Consignes:
**1.** Les affirmations suivantes concordent-elles avec l'extrait ? Pour chacune, répondez par oui ou non et citez les mots exacts de l'extrait qui tranchent. (a) La Convention de Luxembourg du 15 décembre 1975 est entrée en vigueur. (b) Le Traité de Nice a prévu les bases juridiques d'une structure juridictionnelle compétente pour le contentieux des brevets communautaires. (c) Le projet d'accord pour une Cour des brevets européens et communautaires a été élaboré sous les présidences allemande et française.
**2.** Recopiez, s'il vous plaît, le passage de l'extrait qui s'ouvre sur les mots « Cependant, pour l'heure, aucune » et se ferme sur « par le Conseil. », en y remplaçant « Conseil » par « Parlement européen ».
------ Extrait de page
L'harmonisation communautaire des législations nationales relatives à la propriété industrielle constitue un élément essentiel de la compétitivité de l'économie européenne et du fonctionnement du marché intérieur.

Elle est déjà à l'oeuvre dans un certain nombre de domaines connexes en vertu de la directive du 21 décembre 1988 sur les marques, de celle du 6 juillet 1998 sur la protection par brevet des inventions biotechnologiques, ou encore de celle du 13 octobre 1998 sur les dessins et modèles.

Participe du même mouvement la création de titres communautaires spécifiques par le règlement du 20 décembre 1993 sur la marque communautaire, par celui du 27 juillet 1994 sur le titre communautaire d'obtention végétale et par celui du 12 décembre 2001 sur les deux types de dessins et modèles communautaires.

La création d'un brevet communautaire, valable sur tout le territoire de l'Union aurait dû parachever cette évolution en apportant une réponse efficace au problème de la dispersion des brevets ainsi qu'à celui de leur coût.

Cependant, pour l'heure, aucune des tentatives de mise en place d'un brevet communautaire n'a abouti . Ainsi la « Convention de Luxembourg » du 15 décembre 1975, modifiée par l'accord de Luxembourg du 15 décembre 1989 n'est jamais entrée en vigueur, faute d'un nombre suffisant de ratifications par les États membres. De la même manière, les projets de règlement européen sur le brevet communautaire 2003/827 et 2003/828 n'ont ni l'un ni l'autre été adoptés par le Conseil.

Ce blocage n'est pas procédural , dans la mesure où le Traité de Nice a prévu, avec les articles 225A et 229A qu'il a intégrés au Traité CE, les bases juridiques nécessaires pour la création d'une structure juridictionnelle compétente en matière de contentieux des brevets communautaires. L'absence d'avancées significatives sur ce dossier en est d'autant plus regrettable.

2. Une voie prometteuse : la création d'un système unifié de règlement des litiges en matière de brevets européens et communautaires

a) Le projet d'accord : la mise en place d'une juridiction internationale unique, compétente à la fois pour le brevet communautaire et le brevet européen

Au plan européen et communautaire, la situation semblait ainsi, jusqu'à il y a peu, figée : si chacun convenait de la nécessité d'avancer sur ces sujets, certains États membres privilégiaient la solution EPLA et d'autres la solution du brevet communautaire.

Une solution de compromis a cependant été esquissée , à l'initiative de la Commission, par le projet d'accord pour une Cour des brevets européens et communautaires 2 ( * ) , élaboré sous les présidences slovène et française.
------------
------ Entrées fournies
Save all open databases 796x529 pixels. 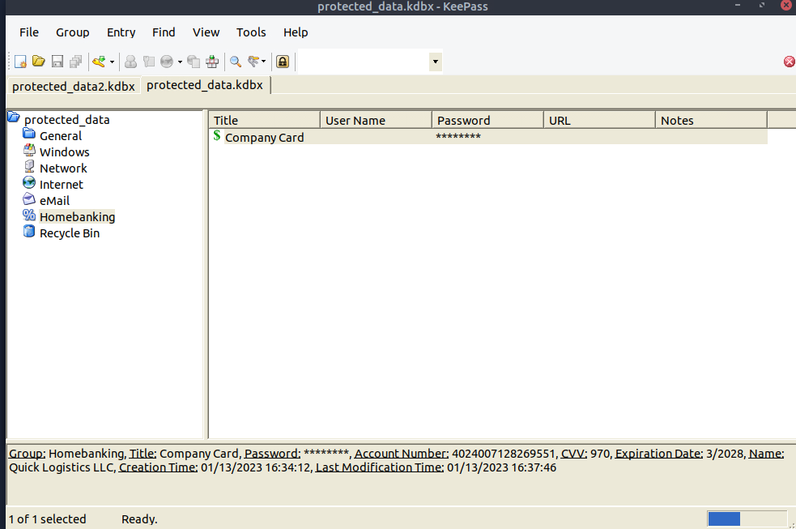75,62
------------
------ Entrées fournies
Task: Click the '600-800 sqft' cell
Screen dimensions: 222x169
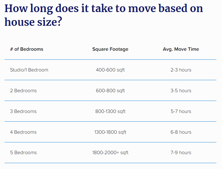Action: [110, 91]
------------
Réponses fournies:
**1.**
(a) Non : « n'est jamais entrée en vigueur, faute d'un nombre suffisant de ratifications par les États membres »
(b) Oui : « le Traité de Nice a prévu, avec les articles 225A et 229A qu'il a intégrés au Traité CE, les bases juridiques nécessaires pour la création d'une structure juridictionnelle compétente en matière de contentieux des brevets communautaires »
(c) Non : « élaboré sous les présidences slovène et française »

**2.**
Cependant, pour l'heure, aucune des tentatives de mise en place d'un brevet communautaire n'a abouti . Ainsi la « Convention de Luxembourg » du 15 décembre 1975, modifiée par l'accord de Luxembourg du 15 décembre 1989 n'est jamais entrée en vigueur, faute d'un nombre suffisant de ratifications par les États membres. De la même manière, les projets de règlement européen sur le brevet communautaire 2003/827 et 2003/828 n'ont ni l'un ni l'autre été adoptés par le Parlement européen.